▸ **Work to be completed**: Your copy should run exactly from the line containing "Task: Select the" to the last line of the entries below, and it should include no pictures.

▸ **Data for this task**:
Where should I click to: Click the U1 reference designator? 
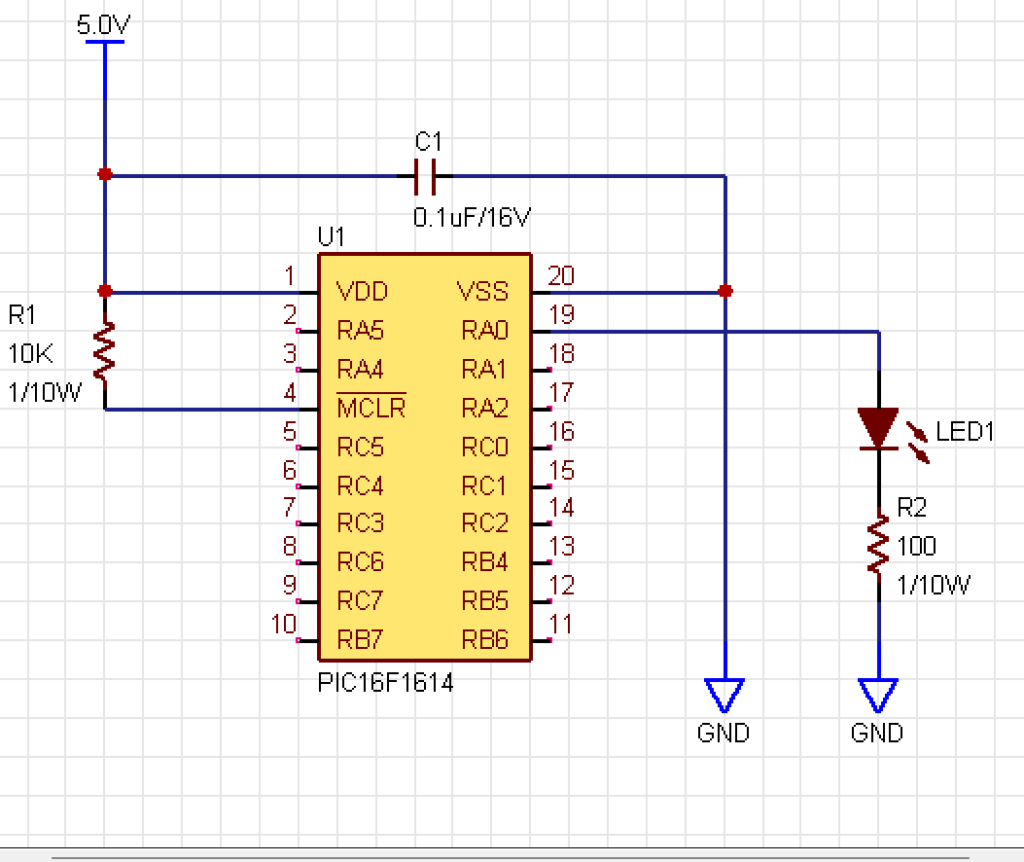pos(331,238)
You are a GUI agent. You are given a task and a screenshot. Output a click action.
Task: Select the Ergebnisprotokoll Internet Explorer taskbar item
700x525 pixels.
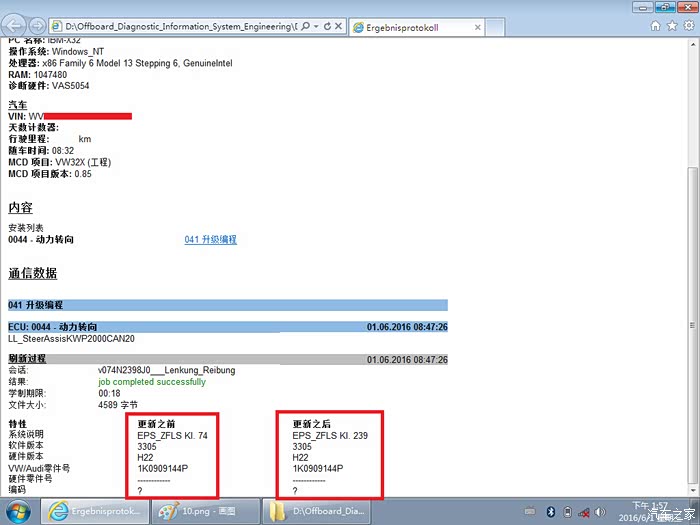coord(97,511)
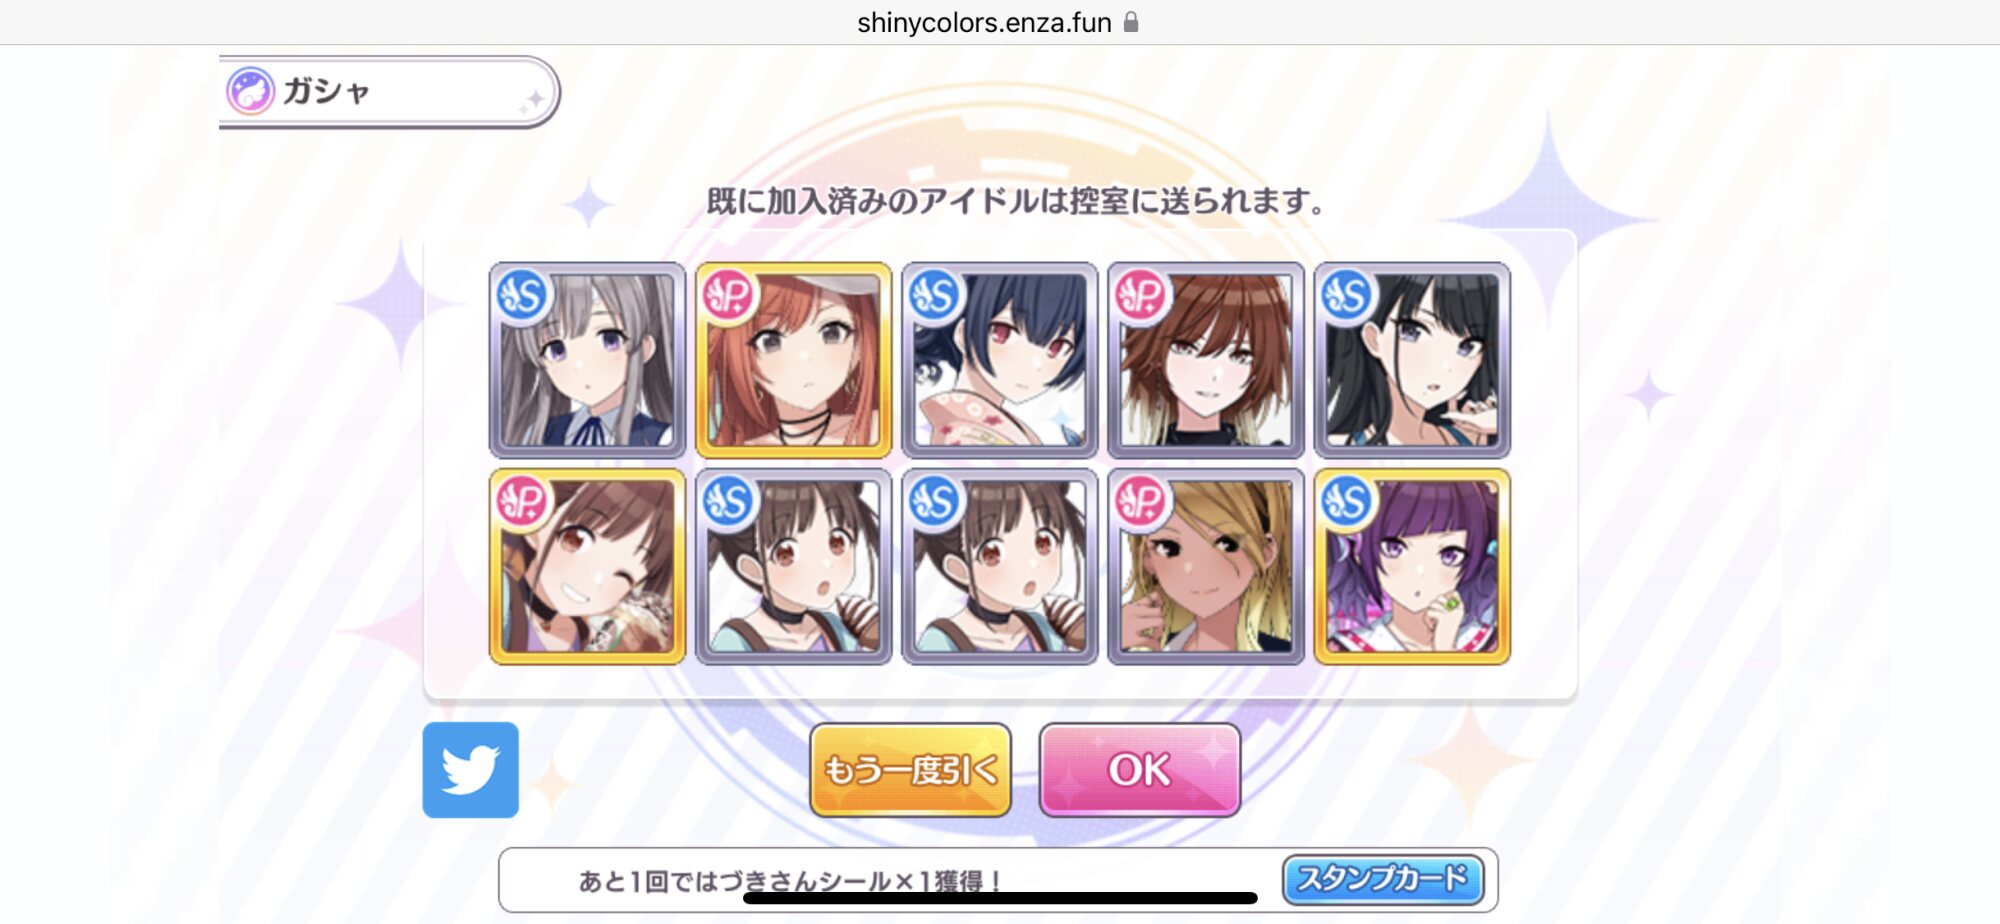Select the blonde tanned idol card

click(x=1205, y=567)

▸ **Answer to the problem**:
Task: Select the Ergebnisprotokoll Internet Explorer taskbar item
700x525 pixels.
coord(97,511)
Select the blonde tanned idol card

click(x=1205, y=567)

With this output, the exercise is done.